Last quarter, we argued that London was back in business. A series of major occupier commitments demonstrated renewed confidence in the capital and suggested that, despite years of uncertainty following Brexit and the pandemic, London remained one of the world's leading business locations.
Three months on, the evidence has continued to build.
Perhaps the clearest illustration is the convergence of City and West End office rents. For decades, London's prime office market operated according to a well-established hierarchy. Businesses seeking a headquarters in Mayfair, St James's or other parts of the West End expected to pay a significant premium over the City. Whilst the West End continues to command London's highest office rents, the gap between the two markets has narrowed considerably. In some cases, the very best City buildings are now achieving rents that would once have been considered the exclusive preserve of the West End.
This is significant because it reflects far more than rising rents. It points to a fundamental change in how occupiers assess office space.
The widely anticipated collapse in office demand following the pandemic has not materialised for best-in-class buildings. Instead, many organisations have reduced the amount of space they occupy whilst investing more heavily in its quality. Increasingly, the office is viewed as a strategic asset that supports collaboration, strengthens culture, attracts talent and reinforces brand. Businesses may require fewer desks, but they remain willing to compete for exceptional workplaces.
At the same time, the supply of new Grade A office accommodation has become increasingly constrained. Higher construction costs, financing challenges and a subdued development pipeline mean relatively few major office schemes are due to complete over the next few years. Demand for premium space has therefore remained resilient at precisely the point that supply has become more limited.
The City has arguably benefited more than any other London market from these dynamics. Over the past decade it has welcomed a new generation of highly sustainable, amenity-rich office buildings that compare favourably with anything available in the West End. As a result, occupiers are increasingly judging buildings on the quality of the workplace experience they provide rather than simply the postcode in which they are located. Sustainability credentials, employee amenities, transport connectivity, floorplate efficiency and flexibility now carry significantly greater weight in occupational decision-making than they once did.

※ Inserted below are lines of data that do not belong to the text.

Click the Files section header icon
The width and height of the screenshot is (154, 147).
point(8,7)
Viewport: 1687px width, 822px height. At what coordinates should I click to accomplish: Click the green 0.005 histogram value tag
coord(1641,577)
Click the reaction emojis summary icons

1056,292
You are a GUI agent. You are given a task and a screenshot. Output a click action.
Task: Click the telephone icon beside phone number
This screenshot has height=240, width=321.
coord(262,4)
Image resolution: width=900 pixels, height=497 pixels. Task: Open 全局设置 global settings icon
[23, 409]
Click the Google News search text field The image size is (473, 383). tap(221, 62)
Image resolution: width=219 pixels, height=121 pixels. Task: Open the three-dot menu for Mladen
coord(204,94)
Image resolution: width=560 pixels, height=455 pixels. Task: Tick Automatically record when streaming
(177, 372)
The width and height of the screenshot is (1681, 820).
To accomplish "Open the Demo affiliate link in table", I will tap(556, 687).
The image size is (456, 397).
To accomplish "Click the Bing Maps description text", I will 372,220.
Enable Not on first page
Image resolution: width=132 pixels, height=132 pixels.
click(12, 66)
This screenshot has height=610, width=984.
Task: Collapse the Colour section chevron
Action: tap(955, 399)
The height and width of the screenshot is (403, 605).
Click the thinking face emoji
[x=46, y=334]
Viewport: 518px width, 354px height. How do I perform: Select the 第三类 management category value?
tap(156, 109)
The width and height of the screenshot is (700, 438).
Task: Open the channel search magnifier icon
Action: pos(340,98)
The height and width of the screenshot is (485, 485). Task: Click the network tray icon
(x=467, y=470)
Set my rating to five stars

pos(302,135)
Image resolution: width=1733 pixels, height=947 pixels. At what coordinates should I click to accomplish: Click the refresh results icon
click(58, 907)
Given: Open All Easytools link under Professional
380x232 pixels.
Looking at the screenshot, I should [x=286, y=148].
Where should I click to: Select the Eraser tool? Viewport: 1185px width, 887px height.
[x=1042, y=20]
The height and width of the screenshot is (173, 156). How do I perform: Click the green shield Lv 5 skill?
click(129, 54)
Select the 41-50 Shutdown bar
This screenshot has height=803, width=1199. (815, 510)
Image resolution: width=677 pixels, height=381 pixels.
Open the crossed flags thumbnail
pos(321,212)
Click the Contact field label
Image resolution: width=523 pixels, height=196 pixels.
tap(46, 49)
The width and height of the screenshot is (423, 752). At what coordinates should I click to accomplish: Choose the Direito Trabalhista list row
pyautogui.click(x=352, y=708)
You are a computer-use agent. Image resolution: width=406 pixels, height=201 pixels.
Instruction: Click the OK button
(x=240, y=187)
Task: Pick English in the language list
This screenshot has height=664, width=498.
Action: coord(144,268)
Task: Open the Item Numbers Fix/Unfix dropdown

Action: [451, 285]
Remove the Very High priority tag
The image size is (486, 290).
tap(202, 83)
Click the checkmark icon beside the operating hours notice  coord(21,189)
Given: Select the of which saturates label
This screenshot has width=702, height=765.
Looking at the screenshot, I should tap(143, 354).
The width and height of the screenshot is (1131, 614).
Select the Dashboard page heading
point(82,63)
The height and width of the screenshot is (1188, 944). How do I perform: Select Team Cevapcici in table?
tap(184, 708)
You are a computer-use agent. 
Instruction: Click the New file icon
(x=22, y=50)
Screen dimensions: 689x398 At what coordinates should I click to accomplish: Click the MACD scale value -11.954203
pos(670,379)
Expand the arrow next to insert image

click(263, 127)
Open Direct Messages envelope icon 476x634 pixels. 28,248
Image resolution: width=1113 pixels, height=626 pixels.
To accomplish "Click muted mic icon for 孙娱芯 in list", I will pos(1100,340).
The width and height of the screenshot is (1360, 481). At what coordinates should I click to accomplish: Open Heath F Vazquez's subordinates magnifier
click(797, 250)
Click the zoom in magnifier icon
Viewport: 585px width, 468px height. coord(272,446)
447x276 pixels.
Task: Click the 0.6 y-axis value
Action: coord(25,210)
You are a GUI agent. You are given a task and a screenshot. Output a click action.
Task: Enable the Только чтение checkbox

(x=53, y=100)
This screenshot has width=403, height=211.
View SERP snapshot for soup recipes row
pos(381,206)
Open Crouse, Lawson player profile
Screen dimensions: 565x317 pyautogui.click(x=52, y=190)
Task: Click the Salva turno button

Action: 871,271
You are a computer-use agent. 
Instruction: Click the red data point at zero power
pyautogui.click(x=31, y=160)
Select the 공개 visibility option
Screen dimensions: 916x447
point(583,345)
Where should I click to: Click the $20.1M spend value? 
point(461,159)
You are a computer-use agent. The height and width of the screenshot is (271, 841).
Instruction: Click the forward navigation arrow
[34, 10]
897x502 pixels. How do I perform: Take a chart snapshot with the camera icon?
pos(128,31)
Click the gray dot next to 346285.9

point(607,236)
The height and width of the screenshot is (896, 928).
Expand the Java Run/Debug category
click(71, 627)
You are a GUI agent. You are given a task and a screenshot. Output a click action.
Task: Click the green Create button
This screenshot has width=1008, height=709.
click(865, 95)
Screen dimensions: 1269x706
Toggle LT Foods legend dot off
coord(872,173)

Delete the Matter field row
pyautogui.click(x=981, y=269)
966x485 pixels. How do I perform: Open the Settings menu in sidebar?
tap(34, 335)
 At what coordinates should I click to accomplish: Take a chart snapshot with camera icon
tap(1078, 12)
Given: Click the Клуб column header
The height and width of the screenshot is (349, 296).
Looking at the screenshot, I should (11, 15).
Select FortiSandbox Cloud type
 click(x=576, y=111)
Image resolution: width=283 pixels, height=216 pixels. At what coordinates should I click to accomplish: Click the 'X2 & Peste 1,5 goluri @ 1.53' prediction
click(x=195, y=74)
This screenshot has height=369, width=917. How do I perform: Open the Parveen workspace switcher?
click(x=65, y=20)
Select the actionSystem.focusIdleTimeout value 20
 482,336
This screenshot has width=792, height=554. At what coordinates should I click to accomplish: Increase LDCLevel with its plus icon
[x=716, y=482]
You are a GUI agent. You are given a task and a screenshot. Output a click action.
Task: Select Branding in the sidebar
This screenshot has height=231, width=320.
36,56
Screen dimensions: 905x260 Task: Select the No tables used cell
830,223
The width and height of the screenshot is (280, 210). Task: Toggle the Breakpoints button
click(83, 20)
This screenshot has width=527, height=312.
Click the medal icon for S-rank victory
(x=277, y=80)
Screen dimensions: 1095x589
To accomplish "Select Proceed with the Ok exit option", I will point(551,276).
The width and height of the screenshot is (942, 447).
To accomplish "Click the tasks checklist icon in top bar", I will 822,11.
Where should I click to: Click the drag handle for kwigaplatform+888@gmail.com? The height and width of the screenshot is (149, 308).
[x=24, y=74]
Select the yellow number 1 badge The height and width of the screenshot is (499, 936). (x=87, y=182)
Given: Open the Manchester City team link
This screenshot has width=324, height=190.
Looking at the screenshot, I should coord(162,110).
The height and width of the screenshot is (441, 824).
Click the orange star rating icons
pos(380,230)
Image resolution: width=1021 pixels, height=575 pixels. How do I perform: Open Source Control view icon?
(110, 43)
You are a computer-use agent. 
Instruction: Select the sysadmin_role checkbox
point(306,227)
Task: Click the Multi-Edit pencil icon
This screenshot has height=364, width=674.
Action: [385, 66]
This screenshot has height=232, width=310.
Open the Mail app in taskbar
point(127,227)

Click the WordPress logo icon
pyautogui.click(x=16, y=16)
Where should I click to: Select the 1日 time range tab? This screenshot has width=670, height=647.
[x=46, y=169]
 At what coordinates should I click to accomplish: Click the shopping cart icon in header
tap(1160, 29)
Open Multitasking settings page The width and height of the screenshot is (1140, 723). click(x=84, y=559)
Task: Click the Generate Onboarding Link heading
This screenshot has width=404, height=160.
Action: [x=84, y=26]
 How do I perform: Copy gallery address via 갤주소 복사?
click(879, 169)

This raises an interesting question. If two buildings offer a comparable workplace experience, does a traditional West End address still justify a substantial rental premium? For some occupiers the answer will undoubtedly remain yes. For many others, however, the calculation has become more nuanced. As the rental differential narrows, the emphasis increasingly shifts from geography to product.
That, perhaps, is the real story. The convergence of City and West End rents is not simply about occupational costs. It is evidence that London's prime office market is increasingly rewarding exceptional buildings rather than simply postcodes. For occupiers planning future lease events, the priority should not simply be choosing between the City and the West End, but identifying the building that best supports their people, culture and long-term business objectives.
Postscript
Alongside the continued strength of London's office market, three other developments caught our attention this quarter.
Barclays puts £750 million behind Canary Wharf
Barclays has agreed to acquire the long leasehold of its global headquarters at 1 Churchill Place for approximately £750 million. The transaction is another significant vote of confidence in London's office market and continues the trend of major occupiers choosing ownership where they have both the balance sheet and the long-term commitment to justify it.

Upwards-only rent reviews
One of the most significant changes to UK commercial leasing in decades moved a step closer this quarter. The English Devolution and Community Empowerment Act received Royal Assent, paving the way for a ban on upwards-only rent reviews once the relevant provisions are brought into force, currently expected during 2027. Existing leases are largely protected, but future lease structures may look rather different. The detail will evolve through consultation, but both landlords and occupiers should be paying close attention.
EPC B by 2031
The Government has now confirmed the direction of travel for Minimum Energy Efficiency Standards. Larger commercial buildings (over 1,000 sq m) will generally need to achieve an EPC rating of B by 2031, whilst the previously proposed interim requirement for EPC C has been dropped. Although secondary legislation is still required before the changes become law, the greater certainty is welcome. Five years may seem a long way off, but for owners with refurbishment programmes to plan, the countdown has already begun.

Spring4 Spotlight – What Have We Been Up To?
Faber, SR1 3DP

Location: Sunderland
Client Sector: Insurance
Success Story: Assignment of 55,000 sq ft office premises across three floors on behalf of a long standing insurance client. Spring4 sourced a single occupier to acquire the entirety of the client’s office space, mitigating a ten year lease liability.

40 Berners Street, W1

Location: London
Client Sector: Consultancy
Success Story: Negotiation of renewal lease for client’s 4,000 sq ft office premises in London. Spring4 led complex negotiations which incorporated landlord refurbishment works to the common areas of the building.

3 Dublin Landings, D01

Location: Dublin
Client Sector: Law
Success Story: Acquisition of new 46 desk managed office space in Dublin on behalf of law firm client. Spring4 also managed the exit of the client’s existing space including advising on highly contentious break clause conditionality.